▸ **提供された抜粋**
____________________
月日の経つのは早いもので、今日は今年度最後の日です。

いかがお過ごしでしょうか。

先週、フィギュアスケートの世界選手権が行われ日本選手が大活躍しました。フィギュア(figure)とは図形のことですが、なぜジャンプ、スピン、ステップなどの技を競う種目がこう呼ばれるのか不思議に思いました。

調べてみると、昔は「規定」(コンパルソリー)という種目があり、あらかじめ決められた図形を氷上に描き、その正確さと滑走姿勢を争ったことが名前の由来なのだそうです。

このブログでたびたびご紹介していますが、図形が表す象徴的な意味には、世界中で共通点が見られます。

今回は円という図形が表す意味を話題にしたいと思います。

まっすぐな線には、始点と終点がありますが、この2つを時間の流れに当てはめるならば、始まりというある時刻と終わりというある時刻を意味する象徴になります。

それを丸めてひとつにすると円ができあがります。もはや始点と終点はどこにも見られません。ですから、円が始まりと終わりのないもの、つまり「永遠」を象徴するというのは納得のいくことです。

また、円を作ると内部と外部が生じます。ですから円が、何かまとまりがある単一のものを表す象徴だというのも自然なことのように思われます。

まず「永遠」という意味から見ていきましょう。古くから「月」と「ヘビ」は、世界各地で永遠を象徴していました。

満月は徐々に欠けていって、消えて死に絶えたように思えても、数日後に細い姿を現わし、また満ちていきます。このことはきっと、古代人が月から永遠を連想したひとつの理由でしょう。

「ヘビ」が永遠を表すのは、脱皮するたびに若さを取り戻し永遠に生きるように思われるからだそうです。

また、これは私の単なる推測であり間違いかも知れませんが、月が細いときに暗い方の部分もかすかに見える「地球照」(下の写真)が、ヘビが大きな卵のようなものを飲み込んでいる姿に似ているからかも知れません。

地球照
地球照

地球照とはその名の通り、地球で反射した太陽の光が月を照らすために起こります。

以前に書いた下記の記事では、古代シュメール文化でも縄文文化でも、月とヘビとウサギが不死の象徴であったことをご紹介しました。

参考記事:

このことは日本の習俗にさまざま形で名残をとどめています。たとえば、正月に飾る鏡餅です。なぜ重ねた餅とその上に乗せた金柑を「かがみもち」と呼ぶのか、不思議に思ったことはありませんでしょうか。

民俗学者の吉野裕子さんの説によれば、「カガ」はヘビの古語であり、鏡餅は、とぐろを巻いたヘビの体と目を表しています。

下の図は、古代エジプト人が描いた絵と、古代中国の周王朝の青銅器の図案ですが、いずれも自分の尻尾をくわえ円形になったヘビを表しています。

古代エジプトのウロボロス
古代エジプトのウロボロス
周王朝時代のウロボロス
周王朝時代のウロボロス

古代ギリシャでは、この図はウロボロスと呼ばれました。「ウロボロス」は「尾を噛むもの」を意味しています。

参考記事:

このような図を初めて見たとき、何とも言葉にできない奇妙な感じを、皆さんも体験されなかったでしょうか。
____________________
▸ **提示された記録**
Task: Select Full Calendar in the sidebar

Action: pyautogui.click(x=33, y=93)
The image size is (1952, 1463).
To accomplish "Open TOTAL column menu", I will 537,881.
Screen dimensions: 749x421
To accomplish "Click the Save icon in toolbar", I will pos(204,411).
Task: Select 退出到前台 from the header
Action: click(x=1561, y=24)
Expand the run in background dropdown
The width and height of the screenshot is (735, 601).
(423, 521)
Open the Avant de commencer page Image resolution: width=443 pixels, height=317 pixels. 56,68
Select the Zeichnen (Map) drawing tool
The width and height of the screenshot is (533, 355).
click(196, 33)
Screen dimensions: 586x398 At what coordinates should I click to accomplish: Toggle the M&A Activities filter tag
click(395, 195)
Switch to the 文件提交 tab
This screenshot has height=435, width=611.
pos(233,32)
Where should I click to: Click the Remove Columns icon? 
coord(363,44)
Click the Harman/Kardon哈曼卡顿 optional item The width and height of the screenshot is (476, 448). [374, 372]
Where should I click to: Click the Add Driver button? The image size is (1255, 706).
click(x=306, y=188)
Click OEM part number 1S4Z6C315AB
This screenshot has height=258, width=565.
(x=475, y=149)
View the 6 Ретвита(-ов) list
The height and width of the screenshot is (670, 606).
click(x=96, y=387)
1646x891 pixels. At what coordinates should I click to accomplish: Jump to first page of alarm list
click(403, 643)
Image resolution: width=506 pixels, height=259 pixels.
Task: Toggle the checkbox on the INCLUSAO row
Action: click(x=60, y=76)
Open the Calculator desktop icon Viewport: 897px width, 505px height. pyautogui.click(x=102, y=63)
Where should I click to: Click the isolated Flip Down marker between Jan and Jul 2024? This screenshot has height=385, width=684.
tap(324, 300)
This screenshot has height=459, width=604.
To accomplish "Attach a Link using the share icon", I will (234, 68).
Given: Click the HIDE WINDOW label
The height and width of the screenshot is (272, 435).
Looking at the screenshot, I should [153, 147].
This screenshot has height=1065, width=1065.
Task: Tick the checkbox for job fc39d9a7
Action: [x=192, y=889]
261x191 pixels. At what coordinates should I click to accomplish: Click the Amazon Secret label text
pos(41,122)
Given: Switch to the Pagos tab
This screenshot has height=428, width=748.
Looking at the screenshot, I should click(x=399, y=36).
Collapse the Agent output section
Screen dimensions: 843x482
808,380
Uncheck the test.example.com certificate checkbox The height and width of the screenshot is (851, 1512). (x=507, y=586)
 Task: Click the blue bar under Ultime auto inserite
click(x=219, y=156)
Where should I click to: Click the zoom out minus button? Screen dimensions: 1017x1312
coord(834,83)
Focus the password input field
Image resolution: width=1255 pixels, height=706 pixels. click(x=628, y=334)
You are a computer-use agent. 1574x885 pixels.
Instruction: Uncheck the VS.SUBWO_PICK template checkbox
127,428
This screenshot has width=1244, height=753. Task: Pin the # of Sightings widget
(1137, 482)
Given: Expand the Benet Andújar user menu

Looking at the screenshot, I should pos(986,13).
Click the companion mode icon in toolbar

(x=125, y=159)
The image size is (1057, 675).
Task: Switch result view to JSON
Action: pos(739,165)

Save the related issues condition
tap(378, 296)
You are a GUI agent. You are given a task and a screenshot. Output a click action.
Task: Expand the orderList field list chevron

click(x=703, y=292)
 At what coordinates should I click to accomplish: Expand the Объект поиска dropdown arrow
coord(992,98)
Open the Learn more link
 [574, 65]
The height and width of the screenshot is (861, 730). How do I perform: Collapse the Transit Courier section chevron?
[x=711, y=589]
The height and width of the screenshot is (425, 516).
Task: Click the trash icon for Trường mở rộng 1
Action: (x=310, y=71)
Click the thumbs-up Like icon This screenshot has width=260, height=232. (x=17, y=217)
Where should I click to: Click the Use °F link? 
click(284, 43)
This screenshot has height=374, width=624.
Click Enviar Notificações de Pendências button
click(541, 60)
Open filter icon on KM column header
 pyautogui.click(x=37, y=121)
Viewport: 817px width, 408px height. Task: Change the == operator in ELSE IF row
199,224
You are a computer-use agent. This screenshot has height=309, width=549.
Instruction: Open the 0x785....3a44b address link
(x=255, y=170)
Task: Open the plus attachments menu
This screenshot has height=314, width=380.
____________________
▸ **短い問題 1**
円の象徴についての文章から、次の問いに答えよ。
(a) フィギュアスケートという名前の由来となった昔の種目は何と呼ばれていたか。
(b) 吉野裕子さんの説では、「カガ」は何の古語とされているか。
(c) 古代ギリシャで「ウロボロス」という語は何を意味していたか。
▸ **短い問題 2**
円の象徴についての文章に名前が出てくる古い文化・時代・王朝・国を、すべて書き出せ。
記録は参照しなくてよい。

▸ **完全な解答 1**
(a) 「規定」（コンパルソリー）
(b) ヘビ
(c) 「尾を噛むもの」

▸ **完全な解答 2**
古代シュメール文化、縄文文化、古代エジプト、古代中国の周王朝、古代ギリシャ